Re: Code point vs. scalar value from Philippe Verdy on 2013-09-17 (Unicode Mail List Archive)

From: Philippe Verdy <verdy_p_at_wanadoo.fr>
Date: Wed, 18 Sep 2013 05:40:39 +0200

2013/9/18 Stephan Stiller <stephan.stiller_at_gmail.com>

> In what way does UTF-16 "use" surrogate code *points*? An encoding form
> is a mapping. Let's look at this mapping:
>
> - One *inputs* scalar values (not surrogate code points).
>
> In fact the input is one code point.

Then only if that code point has a scalar value (this may be tested or not
by the application), the rest of the algorithm applies.

The standard does not specify what the converter will do or if it will
produce some conforming UTF-16 on output. Applications may still do
everything they want in that case, provided that the output will be
conforming to the standard each time the input is conforming. In that case,
the application can claim conformance, even if it uses these unspecified
extensions (the application conformance is different from the conformance
of the ouput, given that an non-standard extension in a conforming
application can still produce conforming UTF-16 output... or not).

▶ **WHAT IS ASKED**:
A: Answer the following about the mailing list post above:
(i) What date and time appear in its "Date:" line?
(ii) What does the quoted passage say an encoding form is?
(iii) According to the reply, under what condition does the rest of the algorithm apply?
B: Translate this sentence from the mailing list post into French: "The standard does not specify what the converter will do or if it will produce some conforming UTF-16 on output."
The data below comes from a source separate from the mailing list post above.

▶ **DATA EXCERPT**:
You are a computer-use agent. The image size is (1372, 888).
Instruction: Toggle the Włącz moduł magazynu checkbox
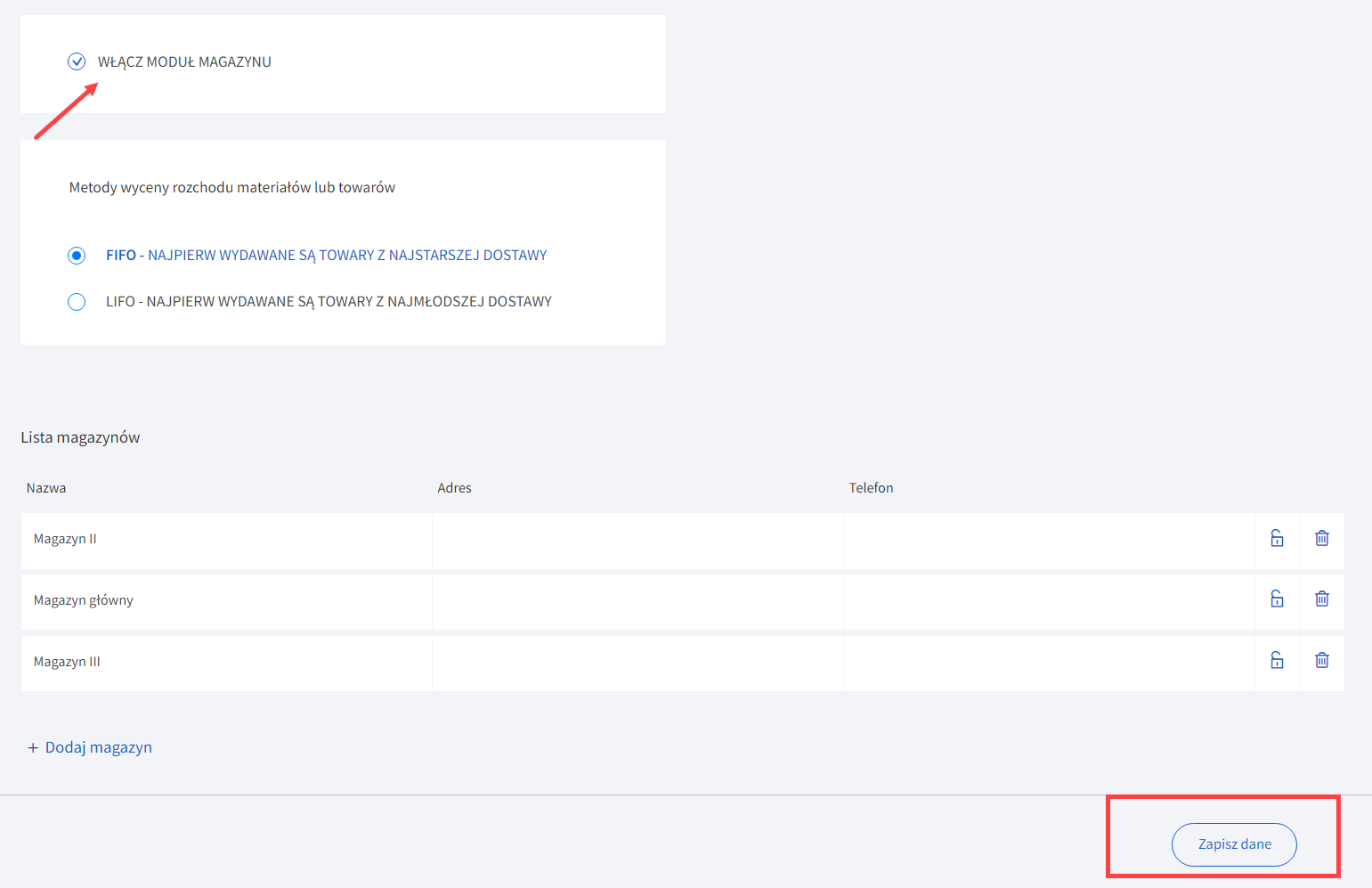pos(77,61)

▶ **EXPECTED OUTPUTS**:
A:
(i) Wed, 18 Sep 2013 05:40:39 +0200
(ii) A mapping.
(iii) Only if that code point has a scalar value.

B: La norme ne précise pas ce que fera le convertisseur ni s'il produira de l'UTF-16 conforme en sortie.